EDI is an active purification technology that combines electrodialysis with ion exchange. Water is passed between an anion permeable membrane and a cation permeable membrane within an EDI cell. The cell chamber contains loosely packed ion exchange resin. Ions are then attracted to the oppositely charged electrode, but they’re flushed away before they’re able to reach it, which means they’re removed from the water.

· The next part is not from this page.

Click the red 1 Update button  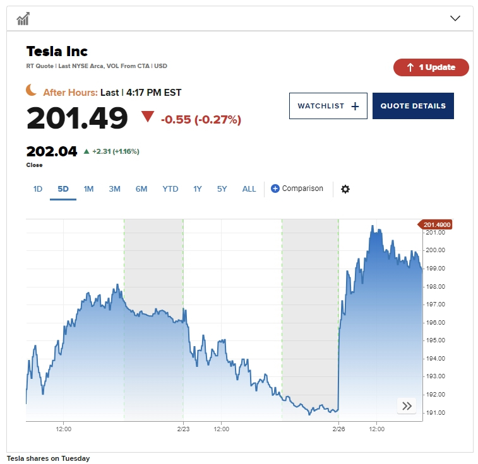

Together, these two processes create Type 2 water, which has a resistivity of 1-15MΩ-cm, making it suitable for general applications such as buffer and media production, general chemistry and spectrophotometry.


4. Ultrapure Water (Type 1)


With a resistivity of 18.2 MΩ-cm at 25°C, ultrapure (Type 1) water is a requirement for analytical laboratories. Flow cytometry, pyrogen sensitive applications, and cell and tissue culture are all typical applications for Type 1 water.

Water with this type of resistivity can still contain organic contaminants, endotoxins and nucleases which don’t impact on resistivity values, so other technologies are required to eliminate them.

Equipment that produces Type 1 water is often referred to as a “polisher”, and can be fed from a localised reverse osmosis system, or a centralised ring main.

Bacteria and organic levels are maintained lowly, through a dual wavelength ultraviolet (UV) light (185nm and 254nm). The water flows through a vessel containing a UV light, and as it passes through, the light damages any genetic molecules that are needed for reproductive functions. This damage prevents the microorganism from multiplying or replicating, which means no infection can occur.

An ultrafilter (UF) can also be used to produce DNase/RNase free water. By using size exclusion, ultrafiltration removes particles and macromolecules, and is sometimes charged to attract contaminants. This technology is employed at the end of the system, to ensure the near-total removal of macromolecular impurities.

Each type of water must go through various processes and technologies to achieve a certain standard of purity. The level of purity then reflects what they can be used for in laboratories. For that reason, it’s important to be able to distinguish between the four types of water, so you can understand how they are utilised in laboratories.